Geçmişte olduğu gibi bugün, burada, şenlik havasında, umutla, heyecanla 23 Nisan Ulusal Egemenlik ve Çocuk Bayramı’nı kutlamak, el ele tutuşarak sevgi ve birlikteliği simgelemek yapabileceğimiz en barışçıl ve anlamlı eylem olacaktır. Unutmayalım ki, yaşamının büyük bir bölümünü savaşlarla geçirmiş olan Atatürk’ün bize bıraktığı barış ortamı, içinde bulunduğumuz coğrafyayı dikkate alacak olursak sahip olduğumuz en değerli armağanıdır.

 

Her geçen gün, Atatürk’ün ileri görüşlülüğünü ortaya koyan gelişmeler karşısında, ona ve düşüncelerine daha sıkı sarılmamız, milli bayramlarımızı birlik ve beraberlik içerisinde, coşkuyla kutlamamız gerektiği bu zaman diliminde,

· 23 milyon çocuğumuzun 23 Nisan bayramını, çeşitli bahaneleri ileri sürerek iptal etmek yerine, Atatürk’ün sayesinde elde etmiş oldukları özgürlüklerini, heyecan ve gururla kutlayabilecekleri bir ortam oluşturursak, onların geleceğe umut ve güvenle bakmalarını sağlamış olmaz mıyız?

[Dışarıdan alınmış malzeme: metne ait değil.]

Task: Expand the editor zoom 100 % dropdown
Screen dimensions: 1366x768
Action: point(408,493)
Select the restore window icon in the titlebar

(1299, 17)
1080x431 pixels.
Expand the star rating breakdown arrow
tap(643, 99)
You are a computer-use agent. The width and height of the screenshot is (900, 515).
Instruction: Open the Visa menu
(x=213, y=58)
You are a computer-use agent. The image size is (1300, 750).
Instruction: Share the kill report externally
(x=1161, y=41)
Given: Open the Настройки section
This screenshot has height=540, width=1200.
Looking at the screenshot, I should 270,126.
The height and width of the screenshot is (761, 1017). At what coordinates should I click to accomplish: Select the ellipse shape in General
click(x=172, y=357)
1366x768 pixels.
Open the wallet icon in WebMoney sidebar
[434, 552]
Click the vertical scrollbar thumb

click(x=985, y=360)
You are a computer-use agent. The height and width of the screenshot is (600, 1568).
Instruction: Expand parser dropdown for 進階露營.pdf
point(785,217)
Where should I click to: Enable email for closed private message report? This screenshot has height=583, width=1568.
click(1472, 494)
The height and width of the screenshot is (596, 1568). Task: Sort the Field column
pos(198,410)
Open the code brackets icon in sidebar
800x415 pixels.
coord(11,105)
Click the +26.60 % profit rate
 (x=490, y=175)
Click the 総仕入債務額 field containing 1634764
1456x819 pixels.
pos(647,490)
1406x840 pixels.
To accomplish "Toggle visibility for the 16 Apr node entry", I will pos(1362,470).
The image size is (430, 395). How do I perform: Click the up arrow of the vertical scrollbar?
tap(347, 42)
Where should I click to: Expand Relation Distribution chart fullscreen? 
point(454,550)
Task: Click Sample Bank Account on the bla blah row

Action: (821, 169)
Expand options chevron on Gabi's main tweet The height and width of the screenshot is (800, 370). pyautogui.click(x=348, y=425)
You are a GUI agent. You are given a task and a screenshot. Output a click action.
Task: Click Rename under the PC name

·  18 Mart’ta, Atatürk’ün adının bile geçmediği afişler hazırlamak ve reklam filmleri çekmek yerine; Atatürk’ün o dönemde düşman kuvvetlerinde yer alan Anzak şehitlerinin annelerine yazdığı, onları bağrına basarak evladı olarak andığı mektupla verdiği evrensel barış mesajının afişlerini hazırlasak ve reklam filmini çeksek, içinde bulunduğumuz küresel savaş ortamında barışı ve kardeşliği pekiştirmiş olmaz mıyız?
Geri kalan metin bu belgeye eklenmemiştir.